Information provided by: BioCarbon Partners
The Lower Zambezi National Park in Zambia has achieved the prestigious status of being the world’s first carbon neutral national park. This development illustrates commitment from the African tourism sector towards a carbon-conscious future.
A carbon neutral national park generates no greenhouse gas emissions from its own operations, those of its partners and concessionaires. Inspired by efforts to achieve carbon neutral national parks from operations in the USA and UK, this Zambian initiative aims to show Zambian private sector tourism leadership, and their solidarity with those calling for global climate action.
Tourism is the world’s largest service sector industry, so it is only fitting that powerful examples of tourism operators taking responsibility for the emissions they directly generate begin to emerge. Given that tourism energy, fuel and food production needs are significant, this announcement shows how this sector can become a force for change if more operators worldwide take incremental steps to reduce the emissions tourism activities generate.
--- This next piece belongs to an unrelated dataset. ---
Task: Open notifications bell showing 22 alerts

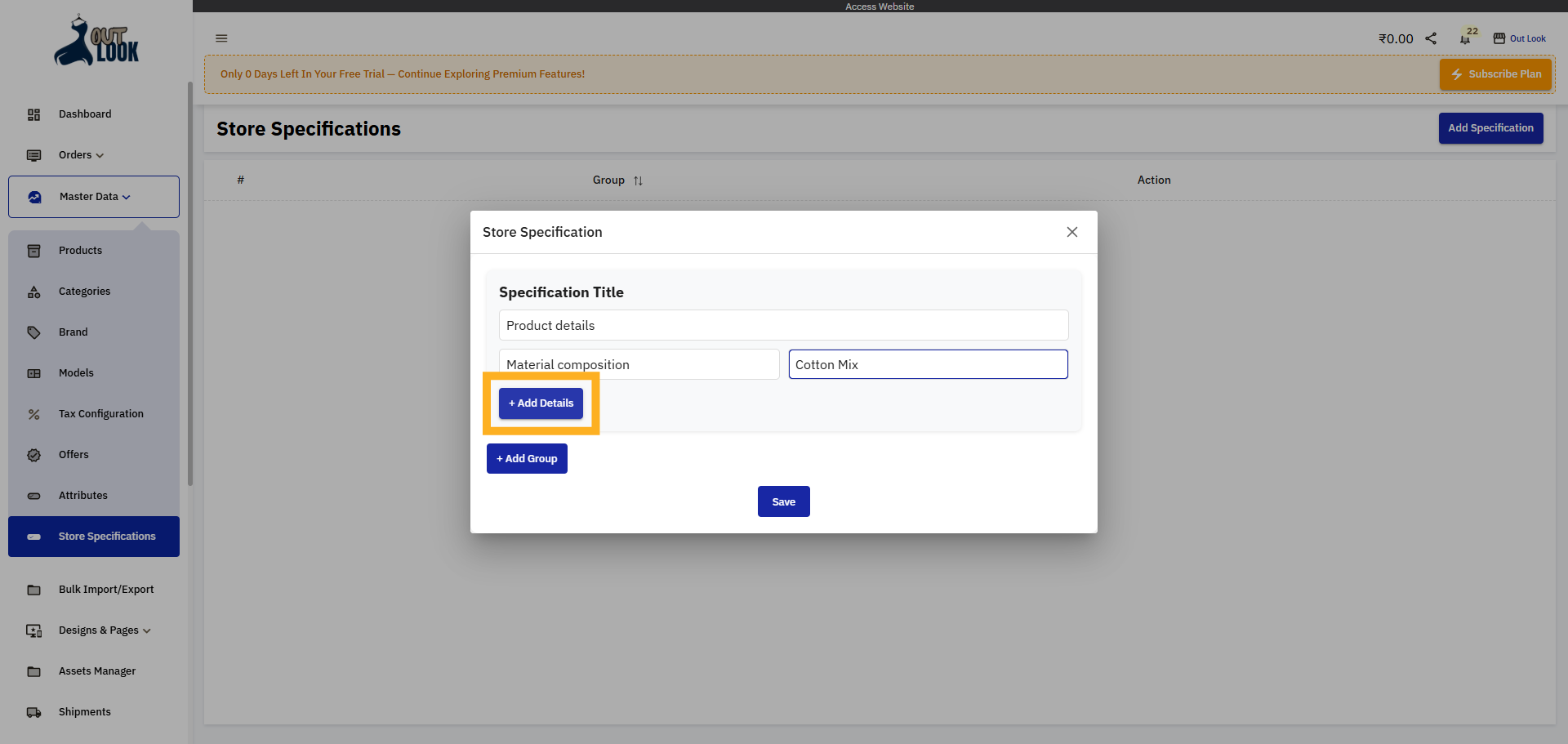Action: pyautogui.click(x=1464, y=38)
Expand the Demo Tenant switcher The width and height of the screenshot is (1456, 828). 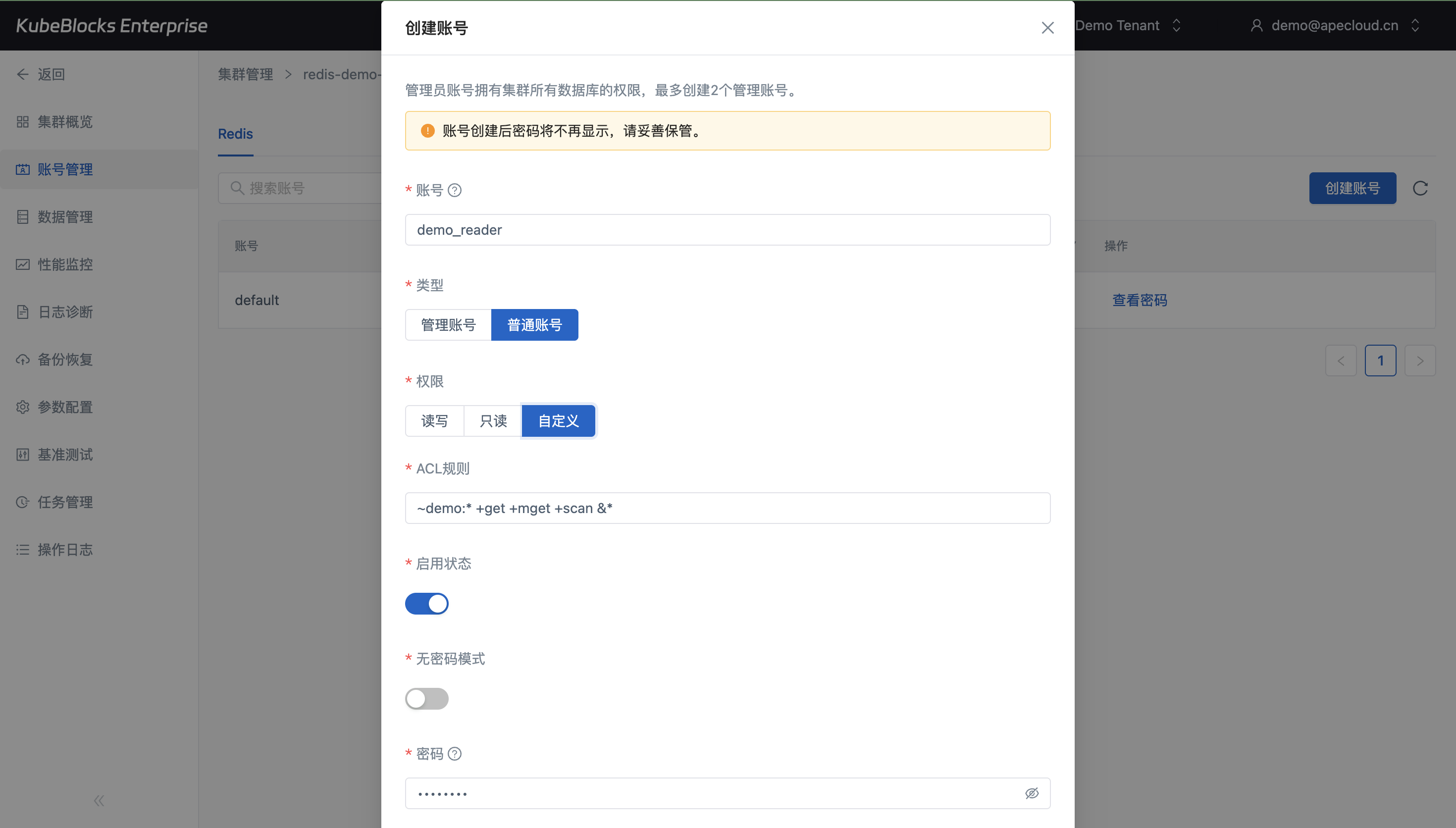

In Lower Zambezi National Park every single tourism concessionaire based in the park participated in this initiative. Even lodges based on the outskirts of the park funded the carbon neutrality of all the conservation management operations generated by the Zambia Wildlife Authority (ZAWA) and Conservation Lower Zambezi (CLZ) in 2015. In addition, the operators offset the emissions of tourism lodge concessions in the national park for the 2015 calendar year. Operators went the further step of offsetting their head offices in Lusaka, Zambia’s capital. Private sector operators voluntarily funded this milestone from their own internal revenues despite the fact that tourism suffered from a significant downturn in Zambia, and in other parts of Africa in 2015. A number of participating lodges are also investing heavily in renewables and purchased Verified Carbon Units (VCUs) from the Lower Zambezi REDD+ Project to offset their unavoidable emissions associated with lodge, office and park operations.
This achievement illustrates the Zambian tourism sector’s commitment to going the extra mile to influence the global tourism market by taking carbon-conscious tourism sustainability practices seriously. These small tourism businesses have created an example for how global businesses in any sector can help to build a market for emissions reductions projects that conserve forests and support community livelihoods. This effort shows that climate responsibility and initiative can begin at any level.
The methodology used for carbon neutrality assessment followed that prescribed by international organisations. The method employed an assessment of 2015 emissions from lodges, head offices, staff travel, and even food production emissions for all client and staff meals. Certain activities causing emissions were then avoided. For example, some lodges converted to using sustainably produced eco-charcoal. Lodges also worked to improve energy efficiency, for example, solar power investments that reduced generator use. After this, the remaining emissions from lodges, conservation operations (ZAWA and CLZ patrolling, cooking fuel and camp emissions) and fuel use in the park were offset using VCUs from the Lower Zambezi REDD+ Project.
Each year, the operators’ carbon footprint will be assessed for intended onward continuation of this carbon neutrality and improvement of the emissions reduction strategy.
The aim is to strengthen the scheme over time and provide lodges and clients with a pathway to achieving higher levels of emissions reductions not generated in the park, but related to travel to the park.
Hassan Sachedina, BioCarbon Partners’ Managing Director added that: “The achievement of the first carbon neutral park from operations in the world is significant. This broad-based partnership will hopefully pave the way for other parks and tourism operators in the world to become carbon neutral, raising the bar of what ‘eco-tourism’ means. Moreover, it shows that if small family-owned businesses in Africa are taking responsibility for their emissions, it should inspire the confidence of Fortune 500 companies to invest in developing the carbon markets through projects with significant conservation and poverty reduction co-benefits.”